Selain itu, Satuan Polisi Pamong Praja (Satpol PP) turut dilibatkan dalam penjangkauan anak-anak yang berada di jalanan. Namun, pendekatan yang dilakukan tetap mengedepankan sisi kemanusiaan.

"Anak-anak ini bukan pelanggar hukum. Mereka berada di jalan karena berbagai tekanan kehidupan. Karena itu pendekatannya harus humanis dan mengutamakan perlindungan," jelas Emelia.

Perbedaan Data Jadi Sorotan

Dinsos Mimika mencatat sebanyak 205 anak terlantar telah terdata dan terverifikasi pada tahun sebelumnya.

Namun, dalam forum koordinasi tersebut, Distrik Mimika Baru menyampaikan data yang jauh lebih besar, yakni sekitar 7.000 anak terlantar.

Perbedaan angka tersebut menjadi perhatian serius seluruh peserta rapat.

Dinsos berencana melakukan verifikasi dan sinkronisasi data untuk memastikan jumlah yang sebenarnya sebagai dasar penyusunan program penanganan yang tepat sasaran.

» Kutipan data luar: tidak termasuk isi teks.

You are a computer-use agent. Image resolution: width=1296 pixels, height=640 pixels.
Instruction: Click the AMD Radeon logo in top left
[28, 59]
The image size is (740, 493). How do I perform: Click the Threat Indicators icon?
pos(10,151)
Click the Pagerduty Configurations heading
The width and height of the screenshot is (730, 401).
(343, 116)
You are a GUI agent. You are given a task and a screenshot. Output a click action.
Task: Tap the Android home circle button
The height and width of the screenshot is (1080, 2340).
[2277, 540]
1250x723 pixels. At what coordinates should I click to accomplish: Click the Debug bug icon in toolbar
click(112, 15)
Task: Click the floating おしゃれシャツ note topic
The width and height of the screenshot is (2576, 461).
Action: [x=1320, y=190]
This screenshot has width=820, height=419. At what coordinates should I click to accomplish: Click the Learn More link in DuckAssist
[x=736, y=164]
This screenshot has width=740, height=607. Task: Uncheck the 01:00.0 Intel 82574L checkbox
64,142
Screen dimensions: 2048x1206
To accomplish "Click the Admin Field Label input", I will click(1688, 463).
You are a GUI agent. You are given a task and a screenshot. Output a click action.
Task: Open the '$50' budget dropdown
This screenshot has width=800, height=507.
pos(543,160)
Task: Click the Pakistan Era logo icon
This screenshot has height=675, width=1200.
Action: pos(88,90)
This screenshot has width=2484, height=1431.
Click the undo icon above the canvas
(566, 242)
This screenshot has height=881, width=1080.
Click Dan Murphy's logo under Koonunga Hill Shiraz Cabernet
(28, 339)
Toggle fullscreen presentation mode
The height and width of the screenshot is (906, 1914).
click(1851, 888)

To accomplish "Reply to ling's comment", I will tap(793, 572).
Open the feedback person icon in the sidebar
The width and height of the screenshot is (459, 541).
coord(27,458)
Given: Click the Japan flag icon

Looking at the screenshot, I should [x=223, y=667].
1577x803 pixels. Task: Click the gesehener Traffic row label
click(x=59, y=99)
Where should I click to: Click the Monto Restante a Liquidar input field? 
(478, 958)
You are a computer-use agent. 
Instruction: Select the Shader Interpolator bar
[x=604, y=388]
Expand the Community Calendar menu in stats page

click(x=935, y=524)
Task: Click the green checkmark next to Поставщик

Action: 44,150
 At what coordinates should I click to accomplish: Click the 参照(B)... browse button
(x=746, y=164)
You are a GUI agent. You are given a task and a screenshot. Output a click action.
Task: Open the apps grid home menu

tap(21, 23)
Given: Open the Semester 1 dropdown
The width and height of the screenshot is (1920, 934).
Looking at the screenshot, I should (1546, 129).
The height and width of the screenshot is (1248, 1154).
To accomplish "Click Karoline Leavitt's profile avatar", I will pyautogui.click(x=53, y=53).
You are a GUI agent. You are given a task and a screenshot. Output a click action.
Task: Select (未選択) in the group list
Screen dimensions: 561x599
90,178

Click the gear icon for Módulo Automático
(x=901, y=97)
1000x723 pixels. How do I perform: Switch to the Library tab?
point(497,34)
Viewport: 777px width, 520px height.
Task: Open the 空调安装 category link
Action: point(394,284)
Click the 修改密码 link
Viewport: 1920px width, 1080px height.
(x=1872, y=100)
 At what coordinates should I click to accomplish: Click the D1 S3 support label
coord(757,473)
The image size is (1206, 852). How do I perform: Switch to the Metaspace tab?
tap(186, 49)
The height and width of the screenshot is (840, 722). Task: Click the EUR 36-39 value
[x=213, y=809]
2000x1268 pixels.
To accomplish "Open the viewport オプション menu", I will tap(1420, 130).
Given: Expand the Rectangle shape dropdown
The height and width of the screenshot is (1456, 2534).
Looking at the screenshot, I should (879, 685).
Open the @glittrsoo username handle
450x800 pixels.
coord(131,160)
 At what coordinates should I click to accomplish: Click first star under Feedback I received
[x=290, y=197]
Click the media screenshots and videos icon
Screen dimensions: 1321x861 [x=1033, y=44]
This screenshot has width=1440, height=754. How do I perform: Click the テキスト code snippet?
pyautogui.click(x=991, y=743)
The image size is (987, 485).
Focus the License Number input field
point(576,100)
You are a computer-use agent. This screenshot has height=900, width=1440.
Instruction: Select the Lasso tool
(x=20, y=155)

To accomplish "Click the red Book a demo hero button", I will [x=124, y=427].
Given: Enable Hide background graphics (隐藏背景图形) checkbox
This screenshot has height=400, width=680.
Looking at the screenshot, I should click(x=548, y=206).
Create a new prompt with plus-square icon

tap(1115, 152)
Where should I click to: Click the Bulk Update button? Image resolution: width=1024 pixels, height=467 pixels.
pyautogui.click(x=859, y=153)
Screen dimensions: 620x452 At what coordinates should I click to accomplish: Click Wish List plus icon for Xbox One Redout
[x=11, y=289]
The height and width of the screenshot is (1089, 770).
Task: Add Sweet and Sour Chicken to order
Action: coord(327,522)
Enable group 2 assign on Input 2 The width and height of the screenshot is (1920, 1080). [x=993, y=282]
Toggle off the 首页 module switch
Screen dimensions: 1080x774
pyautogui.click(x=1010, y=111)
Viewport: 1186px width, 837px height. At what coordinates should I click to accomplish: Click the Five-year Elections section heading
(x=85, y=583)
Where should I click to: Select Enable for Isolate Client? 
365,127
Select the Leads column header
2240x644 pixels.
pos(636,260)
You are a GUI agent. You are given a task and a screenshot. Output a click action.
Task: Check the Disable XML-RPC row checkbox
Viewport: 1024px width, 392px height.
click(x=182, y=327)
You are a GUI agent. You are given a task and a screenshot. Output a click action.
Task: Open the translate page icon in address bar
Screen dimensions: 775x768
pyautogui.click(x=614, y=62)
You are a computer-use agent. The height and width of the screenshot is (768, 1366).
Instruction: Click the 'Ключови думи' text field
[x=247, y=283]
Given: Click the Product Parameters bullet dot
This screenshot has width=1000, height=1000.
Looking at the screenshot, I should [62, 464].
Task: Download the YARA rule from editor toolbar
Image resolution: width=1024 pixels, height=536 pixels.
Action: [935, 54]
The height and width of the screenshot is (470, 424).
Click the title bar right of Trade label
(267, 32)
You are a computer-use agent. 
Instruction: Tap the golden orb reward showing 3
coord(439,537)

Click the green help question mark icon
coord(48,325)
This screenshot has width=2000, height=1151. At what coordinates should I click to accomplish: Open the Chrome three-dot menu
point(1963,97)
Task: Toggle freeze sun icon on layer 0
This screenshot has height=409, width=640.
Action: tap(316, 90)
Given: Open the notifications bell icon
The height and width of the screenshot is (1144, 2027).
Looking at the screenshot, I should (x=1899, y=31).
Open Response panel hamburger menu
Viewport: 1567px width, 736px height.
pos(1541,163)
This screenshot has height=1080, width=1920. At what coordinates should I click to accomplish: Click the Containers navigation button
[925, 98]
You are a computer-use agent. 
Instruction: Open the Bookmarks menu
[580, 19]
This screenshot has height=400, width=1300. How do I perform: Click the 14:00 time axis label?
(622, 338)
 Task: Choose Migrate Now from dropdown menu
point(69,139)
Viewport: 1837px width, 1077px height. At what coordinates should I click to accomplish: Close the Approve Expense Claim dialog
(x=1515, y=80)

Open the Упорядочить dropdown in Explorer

"Kami akan melakukan pencocokan data sehingga program yang dijalankan benar-benar tepat sasaran. Data yang ada masih perlu diverifikasi untuk memastikan tidak terjadi data ganda maupun perubahan domisili yang belum diperbarui," ujarnya.

Kader Anak Bekerja dengan Hati

Di tengah keterbatasan anggaran, Dinsos mengakui para kader anak hingga kini masih menjalankan tugas sosial secara sukarela tanpa menerima honorarium.

Meski demikian, dedikasi mereka dinilai menjadi kekuatan besar dalam mendukung pemerintah menjangkau anak-anak yang membutuhkan perlindungan.